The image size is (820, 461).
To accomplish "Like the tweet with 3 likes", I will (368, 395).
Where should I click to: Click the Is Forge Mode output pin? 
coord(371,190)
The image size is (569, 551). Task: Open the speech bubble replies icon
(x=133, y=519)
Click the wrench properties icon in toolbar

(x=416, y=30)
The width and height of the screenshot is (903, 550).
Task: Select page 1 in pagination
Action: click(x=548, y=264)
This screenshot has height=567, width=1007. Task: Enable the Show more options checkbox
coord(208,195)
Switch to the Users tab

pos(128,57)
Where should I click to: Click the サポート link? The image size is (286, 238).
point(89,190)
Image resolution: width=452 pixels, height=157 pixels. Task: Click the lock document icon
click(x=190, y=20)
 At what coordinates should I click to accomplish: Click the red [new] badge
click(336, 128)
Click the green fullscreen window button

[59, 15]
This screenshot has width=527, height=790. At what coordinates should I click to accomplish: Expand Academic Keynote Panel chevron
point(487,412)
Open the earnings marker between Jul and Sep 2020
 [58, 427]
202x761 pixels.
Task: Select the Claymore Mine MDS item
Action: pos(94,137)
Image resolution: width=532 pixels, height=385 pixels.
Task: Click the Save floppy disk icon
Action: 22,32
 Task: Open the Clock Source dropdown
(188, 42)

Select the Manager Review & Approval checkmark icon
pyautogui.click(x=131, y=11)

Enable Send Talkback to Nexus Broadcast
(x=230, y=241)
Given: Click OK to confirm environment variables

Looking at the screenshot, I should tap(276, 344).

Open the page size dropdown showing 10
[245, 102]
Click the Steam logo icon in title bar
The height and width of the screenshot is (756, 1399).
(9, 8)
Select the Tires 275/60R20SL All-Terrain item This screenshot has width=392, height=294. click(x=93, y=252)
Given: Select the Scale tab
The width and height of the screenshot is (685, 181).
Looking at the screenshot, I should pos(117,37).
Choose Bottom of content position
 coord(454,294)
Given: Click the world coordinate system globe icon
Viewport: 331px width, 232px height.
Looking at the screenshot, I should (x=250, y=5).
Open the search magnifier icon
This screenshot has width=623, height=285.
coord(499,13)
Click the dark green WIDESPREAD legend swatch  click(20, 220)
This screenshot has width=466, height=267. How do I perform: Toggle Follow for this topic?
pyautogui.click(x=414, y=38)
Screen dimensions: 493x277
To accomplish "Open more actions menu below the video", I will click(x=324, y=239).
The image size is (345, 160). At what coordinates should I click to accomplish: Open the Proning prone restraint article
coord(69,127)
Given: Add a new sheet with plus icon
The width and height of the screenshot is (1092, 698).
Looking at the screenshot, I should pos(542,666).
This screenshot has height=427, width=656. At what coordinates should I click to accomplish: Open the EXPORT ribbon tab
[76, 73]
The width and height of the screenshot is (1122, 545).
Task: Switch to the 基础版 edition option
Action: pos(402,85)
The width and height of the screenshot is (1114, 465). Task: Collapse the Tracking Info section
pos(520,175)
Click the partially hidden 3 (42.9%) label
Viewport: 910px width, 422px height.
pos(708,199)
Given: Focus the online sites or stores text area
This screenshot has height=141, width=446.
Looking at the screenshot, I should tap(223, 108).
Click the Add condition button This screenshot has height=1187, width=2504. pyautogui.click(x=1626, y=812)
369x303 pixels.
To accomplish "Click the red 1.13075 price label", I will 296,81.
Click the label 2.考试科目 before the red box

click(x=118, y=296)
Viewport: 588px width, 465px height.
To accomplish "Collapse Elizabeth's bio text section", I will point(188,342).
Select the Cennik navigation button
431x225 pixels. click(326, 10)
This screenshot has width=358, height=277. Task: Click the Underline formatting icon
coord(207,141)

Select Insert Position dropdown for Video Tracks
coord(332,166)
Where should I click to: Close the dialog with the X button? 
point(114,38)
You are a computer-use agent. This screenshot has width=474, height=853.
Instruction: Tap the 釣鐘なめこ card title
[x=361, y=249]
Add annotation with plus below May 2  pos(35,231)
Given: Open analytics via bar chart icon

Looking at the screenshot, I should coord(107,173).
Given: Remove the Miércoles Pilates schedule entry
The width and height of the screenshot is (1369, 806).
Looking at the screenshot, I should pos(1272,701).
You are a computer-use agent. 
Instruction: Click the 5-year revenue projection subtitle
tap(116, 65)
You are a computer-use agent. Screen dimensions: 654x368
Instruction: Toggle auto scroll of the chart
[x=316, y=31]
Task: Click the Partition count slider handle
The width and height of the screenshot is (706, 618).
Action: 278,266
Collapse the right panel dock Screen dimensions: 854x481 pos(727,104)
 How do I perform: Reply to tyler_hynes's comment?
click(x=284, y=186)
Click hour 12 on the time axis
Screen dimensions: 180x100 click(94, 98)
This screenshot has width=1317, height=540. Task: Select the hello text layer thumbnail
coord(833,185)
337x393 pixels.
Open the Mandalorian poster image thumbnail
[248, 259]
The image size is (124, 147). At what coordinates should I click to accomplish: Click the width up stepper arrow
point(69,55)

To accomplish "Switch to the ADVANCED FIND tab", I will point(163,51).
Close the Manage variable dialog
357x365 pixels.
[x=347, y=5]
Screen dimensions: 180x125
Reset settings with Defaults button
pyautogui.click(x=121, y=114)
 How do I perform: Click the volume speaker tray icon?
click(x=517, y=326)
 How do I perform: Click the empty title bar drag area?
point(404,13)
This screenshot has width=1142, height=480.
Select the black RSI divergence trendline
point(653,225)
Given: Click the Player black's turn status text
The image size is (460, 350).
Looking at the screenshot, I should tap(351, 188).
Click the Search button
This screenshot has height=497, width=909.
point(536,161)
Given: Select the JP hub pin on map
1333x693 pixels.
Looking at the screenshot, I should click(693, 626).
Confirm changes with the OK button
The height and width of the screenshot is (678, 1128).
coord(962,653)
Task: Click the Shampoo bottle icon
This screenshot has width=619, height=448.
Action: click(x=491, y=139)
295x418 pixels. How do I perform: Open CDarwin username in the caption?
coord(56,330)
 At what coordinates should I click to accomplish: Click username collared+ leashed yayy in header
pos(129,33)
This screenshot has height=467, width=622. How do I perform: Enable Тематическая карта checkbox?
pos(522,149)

# [Task description]
Return the span of lines in the data above that opens at the line with "Switch to the Users tab" and closes at the line with "Given: Click the world", exactly, ends included, nothing else.

# [Exercise result]
Switch to the Users tab

pos(128,57)
Where should I click to: Click the サポート link? The image size is (286, 238).
point(89,190)
Image resolution: width=452 pixels, height=157 pixels. Task: Click the lock document icon
click(x=190, y=20)
 At what coordinates should I click to accomplish: Click the red [new] badge
click(336, 128)
Click the green fullscreen window button

[59, 15]
This screenshot has width=527, height=790. At what coordinates should I click to accomplish: Expand Academic Keynote Panel chevron
point(487,412)
Open the earnings marker between Jul and Sep 2020
 [58, 427]
202x761 pixels.
Task: Select the Claymore Mine MDS item
Action: pos(94,137)
Image resolution: width=532 pixels, height=385 pixels.
Task: Click the Save floppy disk icon
Action: 22,32
 Task: Open the Clock Source dropdown
(188, 42)

Select the Manager Review & Approval checkmark icon
pyautogui.click(x=131, y=11)

Enable Send Talkback to Nexus Broadcast
(x=230, y=241)
Given: Click OK to confirm environment variables

Looking at the screenshot, I should tap(276, 344).

Open the page size dropdown showing 10
[245, 102]
Click the Steam logo icon in title bar
The height and width of the screenshot is (756, 1399).
(9, 8)
Select the Tires 275/60R20SL All-Terrain item This screenshot has width=392, height=294. click(x=93, y=252)
Given: Select the Scale tab
The width and height of the screenshot is (685, 181).
Looking at the screenshot, I should pos(117,37).
Choose Bottom of content position
 coord(454,294)
Given: Click the world coordinate system globe icon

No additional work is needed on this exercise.